Excerpts from a dataset:
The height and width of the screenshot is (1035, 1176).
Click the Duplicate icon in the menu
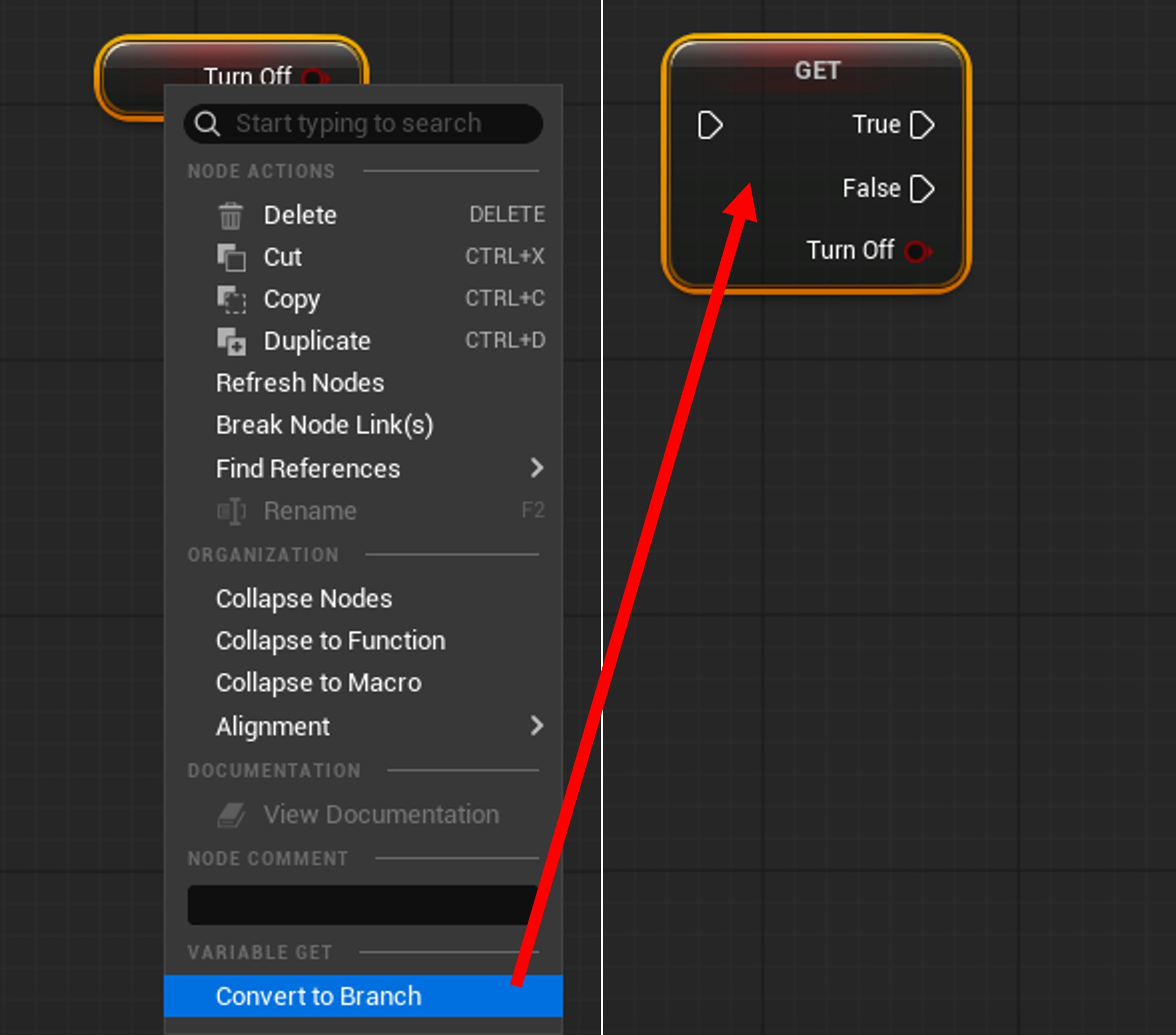pyautogui.click(x=231, y=341)
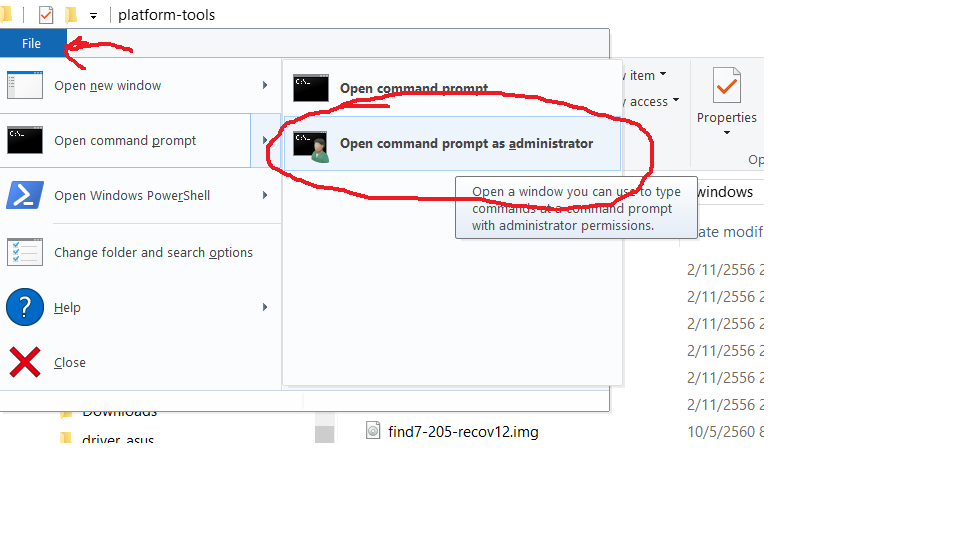This screenshot has height=540, width=960.
Task: Click the administrator command prompt icon
Action: click(311, 147)
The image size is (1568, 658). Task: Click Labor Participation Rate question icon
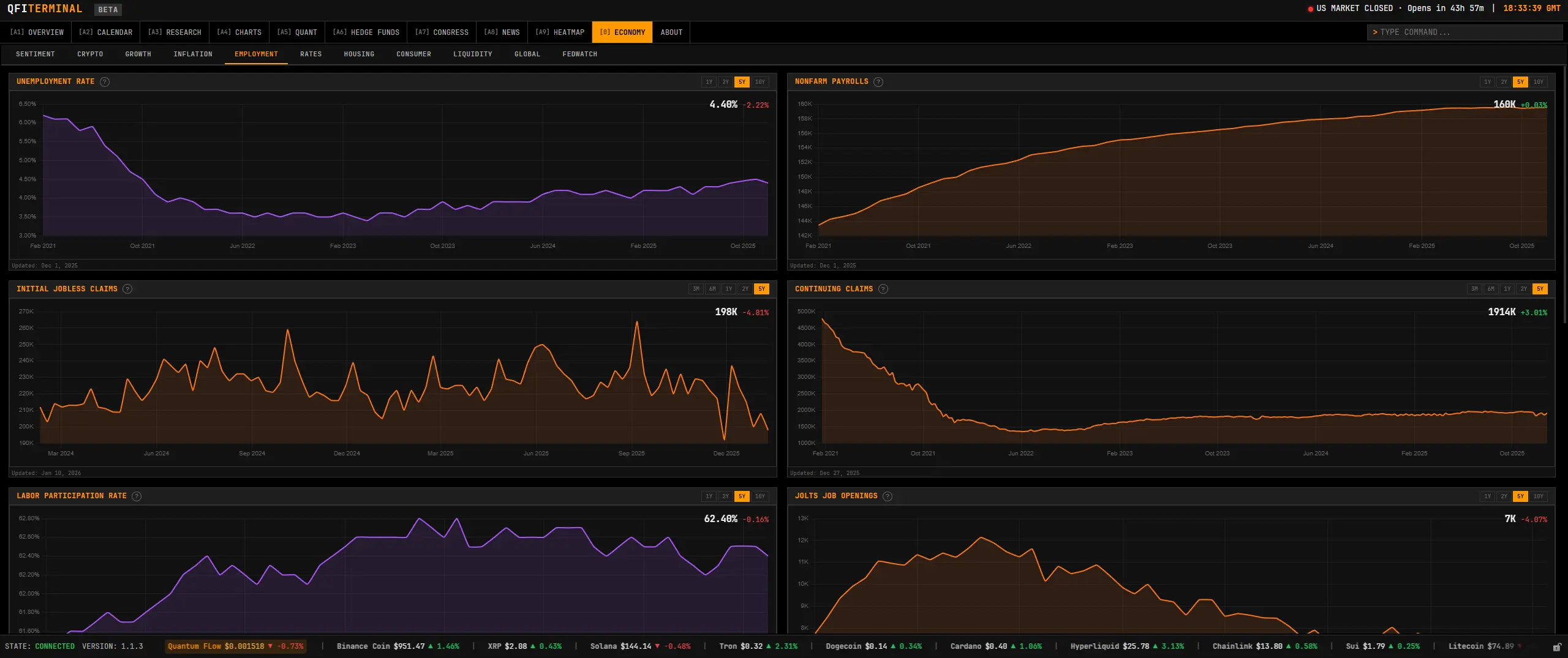click(137, 496)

TO DO:
Because the copy must hold no pictures, return only the lines that run from the line containing "The image size" to the end of the data above, each exactly as it stands.

TASK SOLUTION:
The image size is (1568, 658). Task: Click Labor Participation Rate question icon
click(137, 496)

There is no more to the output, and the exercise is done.